Die Aufforderung galt wohl den vielen Beratern, die längst im Gremium sitzen, wie etwa Unternehmensberater Thomas Zach, oder Kommunikationsberatern wie Gregor Schütze und Jürgen Beilein aus dem ÖVP-Freundeskreis, Lothar Lockl (Grüne) oder Heinz Lederer (SPÖ), ebenso Entertainmentunternehmern mit vielfältigen ORF-Berührungspunkten wie Herbert Fechter (ÖVP) und vielen anderen hier schon länger tätigen Interessenträgern, aber eben auch dem Neuzugang Stefan Kröll.
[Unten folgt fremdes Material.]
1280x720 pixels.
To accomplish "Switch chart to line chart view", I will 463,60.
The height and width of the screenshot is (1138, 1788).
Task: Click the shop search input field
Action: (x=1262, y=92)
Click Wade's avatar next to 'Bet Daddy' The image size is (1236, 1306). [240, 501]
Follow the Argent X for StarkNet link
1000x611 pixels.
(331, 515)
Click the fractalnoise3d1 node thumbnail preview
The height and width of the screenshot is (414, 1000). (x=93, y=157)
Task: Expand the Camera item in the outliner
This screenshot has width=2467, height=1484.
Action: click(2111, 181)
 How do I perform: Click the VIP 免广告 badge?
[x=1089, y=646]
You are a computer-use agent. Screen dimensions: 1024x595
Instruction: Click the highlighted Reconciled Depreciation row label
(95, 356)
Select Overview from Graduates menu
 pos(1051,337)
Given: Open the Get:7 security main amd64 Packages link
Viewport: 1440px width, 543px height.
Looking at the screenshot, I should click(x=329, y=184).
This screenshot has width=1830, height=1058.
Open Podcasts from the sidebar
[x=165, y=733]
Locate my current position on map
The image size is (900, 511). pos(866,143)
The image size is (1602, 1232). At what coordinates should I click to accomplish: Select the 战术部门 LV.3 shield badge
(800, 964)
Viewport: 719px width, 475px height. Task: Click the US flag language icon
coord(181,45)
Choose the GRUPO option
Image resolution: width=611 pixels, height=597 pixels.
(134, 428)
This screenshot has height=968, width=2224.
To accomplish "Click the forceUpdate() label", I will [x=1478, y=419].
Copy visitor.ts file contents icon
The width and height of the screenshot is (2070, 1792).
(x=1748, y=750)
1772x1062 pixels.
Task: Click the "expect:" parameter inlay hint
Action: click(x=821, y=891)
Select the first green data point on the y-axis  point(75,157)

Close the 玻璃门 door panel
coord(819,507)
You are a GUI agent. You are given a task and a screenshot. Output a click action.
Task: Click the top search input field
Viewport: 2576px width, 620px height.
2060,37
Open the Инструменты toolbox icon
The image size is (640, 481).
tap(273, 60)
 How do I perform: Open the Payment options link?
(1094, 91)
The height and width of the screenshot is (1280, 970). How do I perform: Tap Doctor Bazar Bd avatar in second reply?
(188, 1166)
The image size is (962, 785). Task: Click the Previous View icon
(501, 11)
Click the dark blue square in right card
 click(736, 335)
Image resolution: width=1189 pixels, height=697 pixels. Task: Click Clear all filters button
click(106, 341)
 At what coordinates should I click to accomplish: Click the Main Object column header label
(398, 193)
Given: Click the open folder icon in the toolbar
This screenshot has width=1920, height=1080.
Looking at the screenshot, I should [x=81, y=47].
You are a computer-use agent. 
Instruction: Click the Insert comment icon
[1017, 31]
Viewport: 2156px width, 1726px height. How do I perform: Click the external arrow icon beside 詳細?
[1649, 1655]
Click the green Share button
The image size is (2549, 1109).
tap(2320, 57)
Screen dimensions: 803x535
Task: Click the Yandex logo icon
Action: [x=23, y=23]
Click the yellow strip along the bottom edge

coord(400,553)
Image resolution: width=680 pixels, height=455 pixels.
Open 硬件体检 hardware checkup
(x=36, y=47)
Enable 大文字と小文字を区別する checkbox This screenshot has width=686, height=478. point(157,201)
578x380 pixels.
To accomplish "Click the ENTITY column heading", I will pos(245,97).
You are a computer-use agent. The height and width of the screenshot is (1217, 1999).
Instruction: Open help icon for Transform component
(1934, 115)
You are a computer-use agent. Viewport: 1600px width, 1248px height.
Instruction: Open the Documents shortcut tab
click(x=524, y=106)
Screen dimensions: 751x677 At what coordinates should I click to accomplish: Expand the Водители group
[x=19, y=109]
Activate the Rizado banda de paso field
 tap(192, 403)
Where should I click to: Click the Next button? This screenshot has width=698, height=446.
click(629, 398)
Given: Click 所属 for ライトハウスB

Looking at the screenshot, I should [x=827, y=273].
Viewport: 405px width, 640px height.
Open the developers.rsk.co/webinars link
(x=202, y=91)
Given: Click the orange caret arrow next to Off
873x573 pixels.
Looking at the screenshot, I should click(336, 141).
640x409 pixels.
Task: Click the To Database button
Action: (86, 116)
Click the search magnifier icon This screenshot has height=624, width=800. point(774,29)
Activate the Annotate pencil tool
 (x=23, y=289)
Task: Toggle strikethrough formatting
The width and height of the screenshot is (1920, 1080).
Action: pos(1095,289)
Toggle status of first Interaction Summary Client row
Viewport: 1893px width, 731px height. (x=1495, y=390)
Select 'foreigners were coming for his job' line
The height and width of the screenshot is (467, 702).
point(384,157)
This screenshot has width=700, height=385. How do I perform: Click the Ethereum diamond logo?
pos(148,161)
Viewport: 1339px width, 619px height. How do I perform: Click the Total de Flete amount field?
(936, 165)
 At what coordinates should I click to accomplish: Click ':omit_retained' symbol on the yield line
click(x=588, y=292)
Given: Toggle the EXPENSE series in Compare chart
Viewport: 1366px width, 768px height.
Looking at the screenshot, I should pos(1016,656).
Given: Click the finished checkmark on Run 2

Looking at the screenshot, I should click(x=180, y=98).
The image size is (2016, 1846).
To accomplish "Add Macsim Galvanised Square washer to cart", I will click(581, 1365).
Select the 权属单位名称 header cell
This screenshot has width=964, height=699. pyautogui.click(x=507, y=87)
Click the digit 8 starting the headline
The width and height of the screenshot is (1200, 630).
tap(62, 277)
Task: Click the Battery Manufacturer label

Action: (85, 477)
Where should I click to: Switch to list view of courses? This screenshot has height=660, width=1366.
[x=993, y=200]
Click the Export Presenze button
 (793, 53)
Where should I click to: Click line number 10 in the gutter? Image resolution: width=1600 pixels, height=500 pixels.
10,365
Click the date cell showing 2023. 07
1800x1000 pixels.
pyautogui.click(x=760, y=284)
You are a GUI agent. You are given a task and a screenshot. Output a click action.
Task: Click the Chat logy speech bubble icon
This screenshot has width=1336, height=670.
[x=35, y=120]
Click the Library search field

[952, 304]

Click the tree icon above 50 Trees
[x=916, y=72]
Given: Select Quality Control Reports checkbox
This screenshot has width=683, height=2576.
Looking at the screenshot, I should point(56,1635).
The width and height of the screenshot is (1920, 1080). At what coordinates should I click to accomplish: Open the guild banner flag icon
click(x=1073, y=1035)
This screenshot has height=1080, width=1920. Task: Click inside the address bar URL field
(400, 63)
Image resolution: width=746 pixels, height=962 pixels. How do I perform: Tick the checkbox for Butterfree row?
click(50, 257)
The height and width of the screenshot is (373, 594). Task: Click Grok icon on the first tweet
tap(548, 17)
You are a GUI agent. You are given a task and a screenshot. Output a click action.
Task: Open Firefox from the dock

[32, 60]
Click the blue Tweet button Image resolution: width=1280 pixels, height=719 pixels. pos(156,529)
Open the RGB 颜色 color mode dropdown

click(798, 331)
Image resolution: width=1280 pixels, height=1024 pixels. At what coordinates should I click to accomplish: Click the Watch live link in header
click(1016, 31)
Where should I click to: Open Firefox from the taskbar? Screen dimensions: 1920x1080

Ihnen allen schreibt das Verfassungsgesetz Rundfunk – wie auch dem Management und den Mitarbeiterinnen und Mitarbeitern des ORF – Unabhängigkeit vor, das Gesetz betont die Verpflichtung zum und die Haftung für das Wohl des ORF in ihrer rätlichen Tätigkeit.
Von Ischgl bis Seefeld, von Achensee bis Zillertal Tourismus
Kröll hält die Mehrheit an der von ihm seit 2003 geleiteten Agentur Promedia, die für zahlreiche Tourismusorganisationen in Tirol tätig ist – von Achensee Tourismus bis Zillertal Tourismus, Tirol Werbung, Innsbruck Werbung und Tourismusverband Paznaun – Ischgl inklusive.
Die Position ist keine einfache: hier Erwartungen von Tourismusverbänden an ihre Public-Relations-Agentur und deren Chef – dort ein unabhängiger öffentlich-rechtlicher Rundfunk mit seinen gesetzlichen Vorgaben und Ansprüchen gerade in seiner überregionalen Berichterstattung, von den "ZiBs" bis zum kritischen Reportageformat "Am Schauplatz".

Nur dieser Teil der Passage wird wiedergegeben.